The various CP series that may be represented by the ExactRail model (with varying amounts of work) are:

Series Builder Date Notes
CP 336700-336799 NSC 10-11/1965 Flat ends, high brake rigging
CP 337185-337299 HST 11-12/1979 Ribbed end, low brake rigging
CP 337300-337449 ? 6-7/1969 Flat end, high brake rigging
CP 337450-337549 MIL 4-5/1982 Ribbed end, low brake rigging

You can follow my efforts to model a car from the 1965 336700-336799 series in this other series of posts.

I’ve been endeavoring to correct some of the other ExactRail cars I have, removing the Marine Industries logo and adding in the Hawker-Siddeley logo. The old lettering can be removed by VERY carefully scraping with a curved scalpel blade. Done very lightly and carefully, this can remove the printed lettering without damaging the paint underneath. Another method I’ve used to successfully remove lettering is to rub it with a Micro-Sol soaked Q-tip.

The Hawker-Siddeley logos came from a Microscale data set of various freight car builder logos (set # MC-4309).

The original Marine Industries logo is at left in the below photo, and the Hawker-Siddeley logo and placement is illustrated on the car to the right.


I haven’t addressed changing the new date by the weight data lettering below the car number yet; I probably will, but that will involve piecing some things together from some proper CP data lettering (which I will need to make sure I have).

To maintain a little bit of variety, I also wanted to leave one car as representing the later Marine Industries, which would allow keeping the existing MIL logos and build date data, but require renumbering the car into the new series. The snag here of course is that the numbers on these gondolas are a bit smaller than the standard numbers on other cars, so the reporting marks and numbers from standard CP Rail lettering sets don’t fit here. Naturally I fully realized this after I removed the car number from the car. (D’oh.) Hopefully I’ll be able to turn up some appropriate letters to redo the car number on that car so I can have a car from the MIL series. If not, I suppose I’ll have to rebuild it into second black NSC car from the 1965 336700-336799 series…
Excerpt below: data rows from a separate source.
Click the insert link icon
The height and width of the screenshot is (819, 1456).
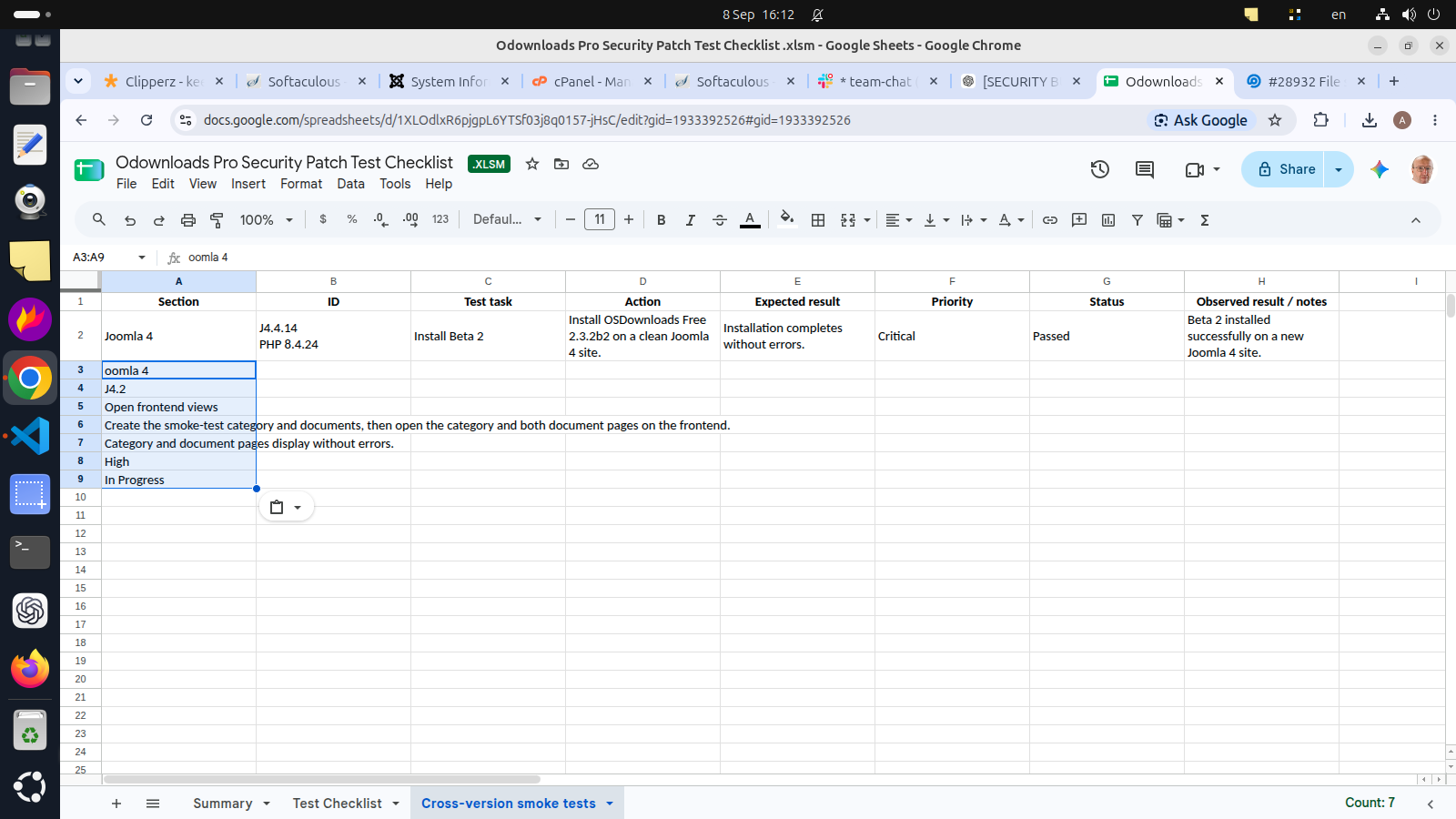point(1050,220)
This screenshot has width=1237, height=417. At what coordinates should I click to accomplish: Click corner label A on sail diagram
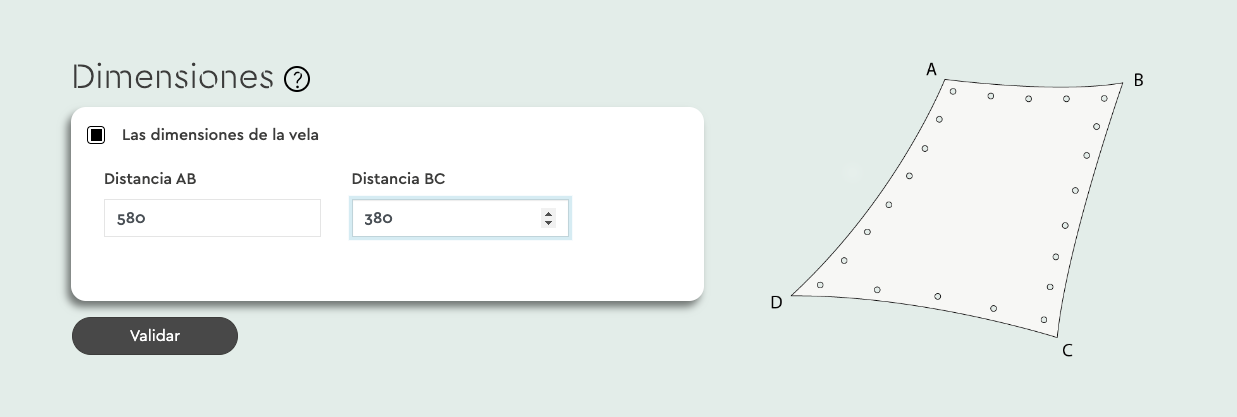tap(931, 69)
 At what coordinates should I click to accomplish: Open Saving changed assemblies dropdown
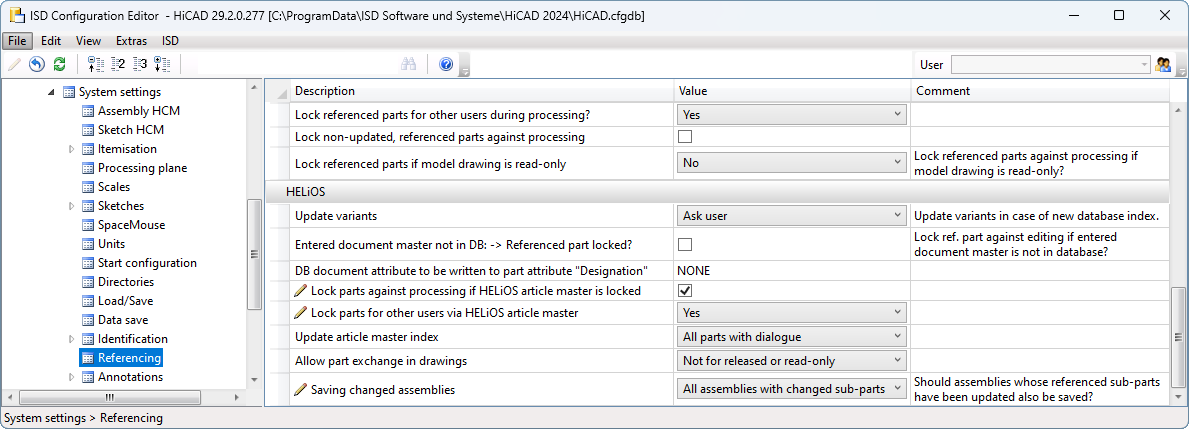click(792, 389)
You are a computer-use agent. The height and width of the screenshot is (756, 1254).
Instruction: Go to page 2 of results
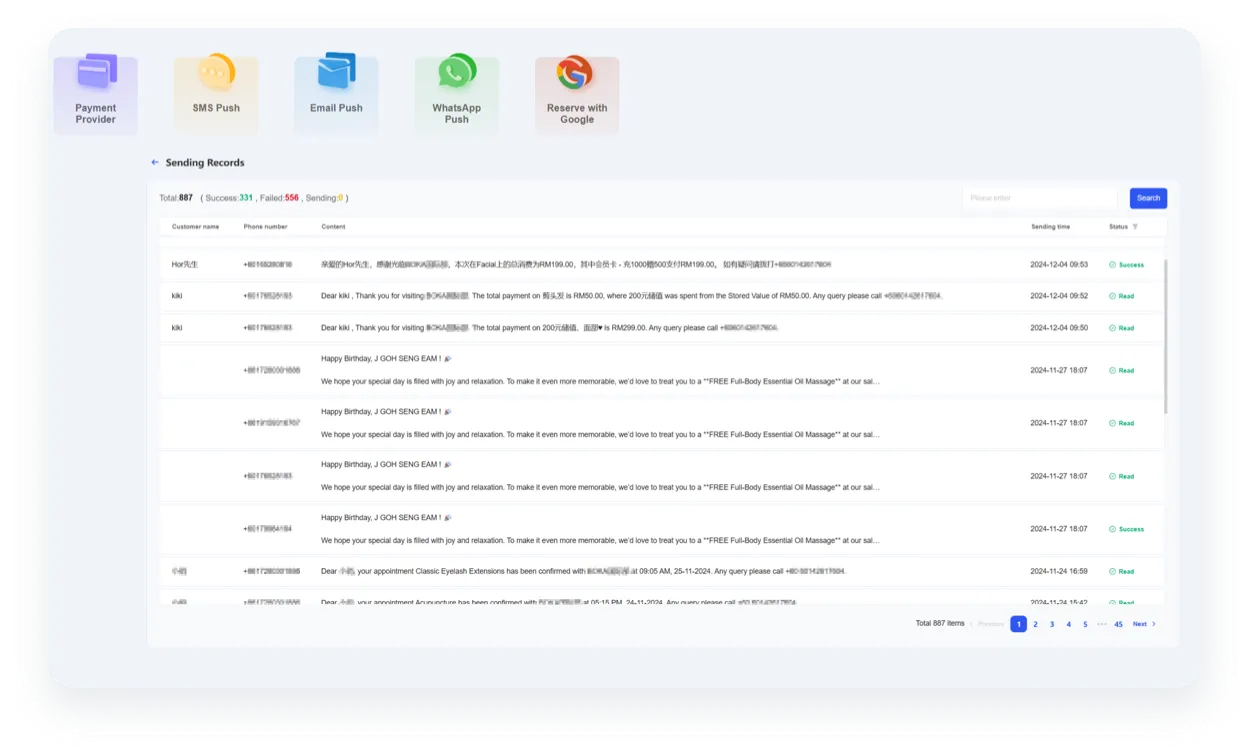(1035, 624)
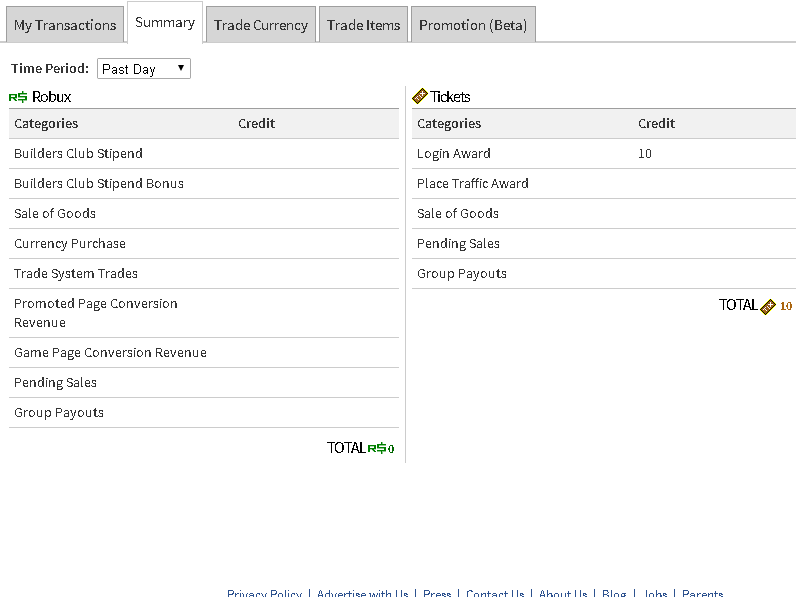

Last week I stripped up to 20 of my Walther hoppers in preparation for detailing. I’m currently working on the interiors of these cars, puttying the slots and holes where the bulkhead pieces used to go and preparing for the interior bracing remodeling. This brings the total number of these cars currently in production to 27, and that’s less than half of what I have stockpiled. I’m hoping to bring this batch of about 2 dozen up to about the same point and then proceed with the next steps as I figure them out in assembly-line fashion. So it might be a little bit while I catch up, and then hopefully you’ll see new posts on that topic.